• _Source document_:
..............................

I’ll also point out neither your article nor the one in the Nebraska paper provided the reader with any clue as to what the normal procedure for dealing with rampant buffaloes is in that corner of the world, and what less-violent alternatives there may have been. Lacking this background, the racist/insensitive jackbooted thug depiction of the officer is rather unfair.

You can do better, and usually do.

Chris Randolph


Shell we dance?

RE: “Shell Ads on the MoJo Wire

03/30/00

The Shell ads are a good thing. How are we ever going to change big-business by reporting about them from the sidelines and not taking them personally to bat?

Diane Lasek


I was disturbed by the advertisment banner for Shell. Not only is it tacky for a leftist publication to give advertising space for multinational corporations, but by doing so in this case you’re also participating in whitewashing Shell by featuring ads presenting them as a globally responsible company.

..............................

[Collected data entries]
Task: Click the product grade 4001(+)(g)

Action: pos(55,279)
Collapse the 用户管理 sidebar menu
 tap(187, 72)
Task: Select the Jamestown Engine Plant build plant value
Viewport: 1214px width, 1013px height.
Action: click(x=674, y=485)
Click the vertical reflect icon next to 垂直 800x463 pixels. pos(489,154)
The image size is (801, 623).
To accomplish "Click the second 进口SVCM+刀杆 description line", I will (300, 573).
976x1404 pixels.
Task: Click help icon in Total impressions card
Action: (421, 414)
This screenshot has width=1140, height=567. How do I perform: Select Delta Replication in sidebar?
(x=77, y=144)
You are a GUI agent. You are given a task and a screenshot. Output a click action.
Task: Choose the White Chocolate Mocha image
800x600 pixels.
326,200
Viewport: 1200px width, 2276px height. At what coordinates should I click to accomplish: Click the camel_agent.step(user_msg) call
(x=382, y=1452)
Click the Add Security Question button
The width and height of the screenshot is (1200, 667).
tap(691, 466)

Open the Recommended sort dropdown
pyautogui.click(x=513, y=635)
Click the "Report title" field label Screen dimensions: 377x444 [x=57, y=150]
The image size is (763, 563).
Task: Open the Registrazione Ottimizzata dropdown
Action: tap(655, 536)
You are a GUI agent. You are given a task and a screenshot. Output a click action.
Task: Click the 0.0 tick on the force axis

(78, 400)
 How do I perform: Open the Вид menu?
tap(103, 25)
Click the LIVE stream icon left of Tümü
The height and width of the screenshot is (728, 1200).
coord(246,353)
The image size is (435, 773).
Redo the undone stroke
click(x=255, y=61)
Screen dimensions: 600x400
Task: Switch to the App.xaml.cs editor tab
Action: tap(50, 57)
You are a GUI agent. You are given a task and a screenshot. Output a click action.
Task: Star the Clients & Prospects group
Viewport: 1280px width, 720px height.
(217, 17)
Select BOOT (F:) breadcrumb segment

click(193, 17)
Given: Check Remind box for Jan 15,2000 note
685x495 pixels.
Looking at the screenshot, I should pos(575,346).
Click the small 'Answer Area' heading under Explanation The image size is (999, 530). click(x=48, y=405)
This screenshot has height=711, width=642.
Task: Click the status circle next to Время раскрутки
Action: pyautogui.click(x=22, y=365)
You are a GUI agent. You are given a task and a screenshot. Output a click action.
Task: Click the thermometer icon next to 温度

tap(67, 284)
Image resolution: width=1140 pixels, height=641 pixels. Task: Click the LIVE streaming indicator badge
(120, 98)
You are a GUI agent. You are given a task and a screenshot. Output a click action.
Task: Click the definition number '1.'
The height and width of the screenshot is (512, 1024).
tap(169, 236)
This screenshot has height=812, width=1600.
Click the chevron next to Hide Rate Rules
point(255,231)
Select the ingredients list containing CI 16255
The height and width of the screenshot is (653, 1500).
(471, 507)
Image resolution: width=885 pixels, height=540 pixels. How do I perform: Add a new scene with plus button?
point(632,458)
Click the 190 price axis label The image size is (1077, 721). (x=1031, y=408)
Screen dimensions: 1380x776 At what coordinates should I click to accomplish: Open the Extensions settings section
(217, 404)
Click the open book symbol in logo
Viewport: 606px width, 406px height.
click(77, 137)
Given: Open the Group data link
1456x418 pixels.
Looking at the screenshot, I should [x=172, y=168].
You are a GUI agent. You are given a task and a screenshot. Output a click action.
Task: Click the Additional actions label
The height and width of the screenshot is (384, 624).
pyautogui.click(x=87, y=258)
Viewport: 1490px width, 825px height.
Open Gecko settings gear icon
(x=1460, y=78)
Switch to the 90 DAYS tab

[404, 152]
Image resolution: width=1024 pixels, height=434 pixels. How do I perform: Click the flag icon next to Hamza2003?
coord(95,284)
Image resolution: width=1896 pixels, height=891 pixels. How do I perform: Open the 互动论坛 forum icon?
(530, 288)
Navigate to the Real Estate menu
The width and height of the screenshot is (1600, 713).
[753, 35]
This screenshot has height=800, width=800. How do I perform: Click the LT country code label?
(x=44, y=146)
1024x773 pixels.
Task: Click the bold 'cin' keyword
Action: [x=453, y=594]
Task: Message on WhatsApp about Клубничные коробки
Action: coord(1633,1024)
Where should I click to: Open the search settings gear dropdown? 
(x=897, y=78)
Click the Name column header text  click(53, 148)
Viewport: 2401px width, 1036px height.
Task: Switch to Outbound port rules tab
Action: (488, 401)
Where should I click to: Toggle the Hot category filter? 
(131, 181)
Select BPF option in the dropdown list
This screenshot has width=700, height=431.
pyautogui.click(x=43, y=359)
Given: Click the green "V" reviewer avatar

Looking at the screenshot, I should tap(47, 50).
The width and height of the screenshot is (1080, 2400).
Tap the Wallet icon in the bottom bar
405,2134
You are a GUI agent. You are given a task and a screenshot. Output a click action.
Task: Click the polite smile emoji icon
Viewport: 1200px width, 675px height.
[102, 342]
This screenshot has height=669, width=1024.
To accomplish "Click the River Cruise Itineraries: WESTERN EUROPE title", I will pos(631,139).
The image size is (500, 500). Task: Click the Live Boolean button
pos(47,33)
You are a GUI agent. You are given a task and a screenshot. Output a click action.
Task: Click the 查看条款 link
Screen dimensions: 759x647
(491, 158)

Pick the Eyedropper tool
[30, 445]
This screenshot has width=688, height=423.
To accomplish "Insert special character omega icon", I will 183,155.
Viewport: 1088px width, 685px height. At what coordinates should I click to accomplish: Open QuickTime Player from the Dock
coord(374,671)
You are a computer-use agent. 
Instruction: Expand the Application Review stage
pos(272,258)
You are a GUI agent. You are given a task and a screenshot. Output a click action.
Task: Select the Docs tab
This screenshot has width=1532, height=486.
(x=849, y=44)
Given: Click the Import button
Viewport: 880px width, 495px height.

..............................

• _Task requirements_:
Turn the paragraph of the reader letters that begins "I’ll also point out neither your article" into a short bulleted list that keeps its main points. Rely only on the reader letters, not on the listing.

• _Solution for this problem_:
- Neither the article nor the one in the Nebraska paper told the reader the normal procedure for dealing with rampant buffaloes in that corner of the world.
- Neither said what less-violent alternatives there may have been.
- Without this background, depicting the officer as a racist/insensitive jackbooted thug is rather unfair.